Submitted to: American Journal of Veterinary Research
Publication Type: Peer Reviewed Journal
Publication Acceptance Date: 7/8/1996
Publication Date: N/A
Citation: N/A Interpretive Summary: Brucellosis is an economically important disease of cattle causing abortion and reproductive loss. Brucellosis can cause reproductive losses in bison, which may transmit brucellosis to cattle. Therefore, it is important to cattleman and wildlife officials to control brucellosis in bison. The vaccine used in cattle to prevent brucellosis is not effective in bison and is not safe to use in pregnant bison. We tested an experimental vaccine, B. abortus strain RB51, in pregnant bison to determine its safety. Inflammation of the placenta and abortion occurred in some bison cows. We conclude that bison are more susceptible to the adverse effects of the vaccine and that tests using lower doses in pregnant bison are needed. This information is relevant to wildlife officials, vaccine licensing officials and cattle and bison producers.

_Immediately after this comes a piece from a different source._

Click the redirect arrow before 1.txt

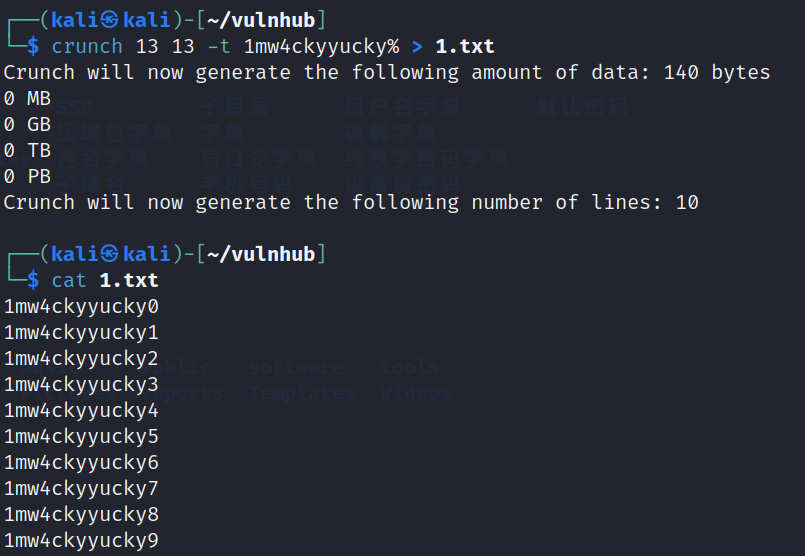tap(417, 47)
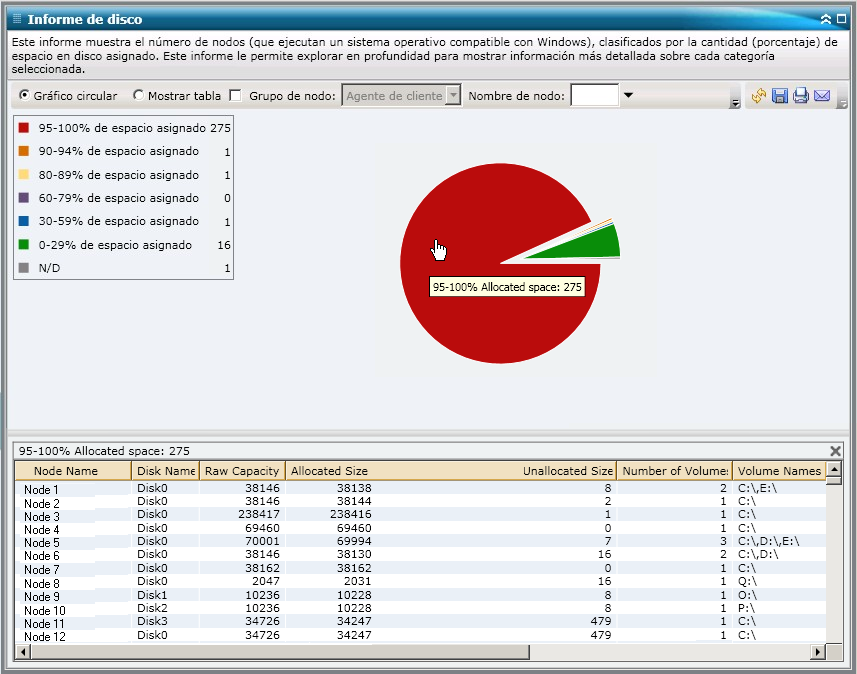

Technical Abstract: To determine the abortifacient potential and placental tropism of the vaccine candidate Brucella abortus strain RB51 in bison, pregnant cows (n=10) were vaccinated subcutaneously with 1x10(9) CFU SRB51. Two bison aborted SRB51-infected fetuses at 68 and 107 days post- vaccination. When aborting cows were examined 5-weeks post-abortion, endometritis was evident and SRB51 was isolated from supramammary lymph nodes and uterus. Two SRB51-vaccinated cows euthanized and examined 5-weeks post-vaccination had placentitis with numerous SRB51 organisms within trophoblastic epithelial cells. SRB51 was isolated from placentomes, numerous lymph nodes, fetal tissues and fluids. Fetal lesions were not seen. These results show that SRB51 can induce abortion and placentitis in bison. Based on this study and previous findings in cattle and bison this suggests that bison may be more sensitive to the abortifacient effects of Brucella sp. and decreased dosages of SRB51 vaccine may be required to safely vaccinate pregnant bison.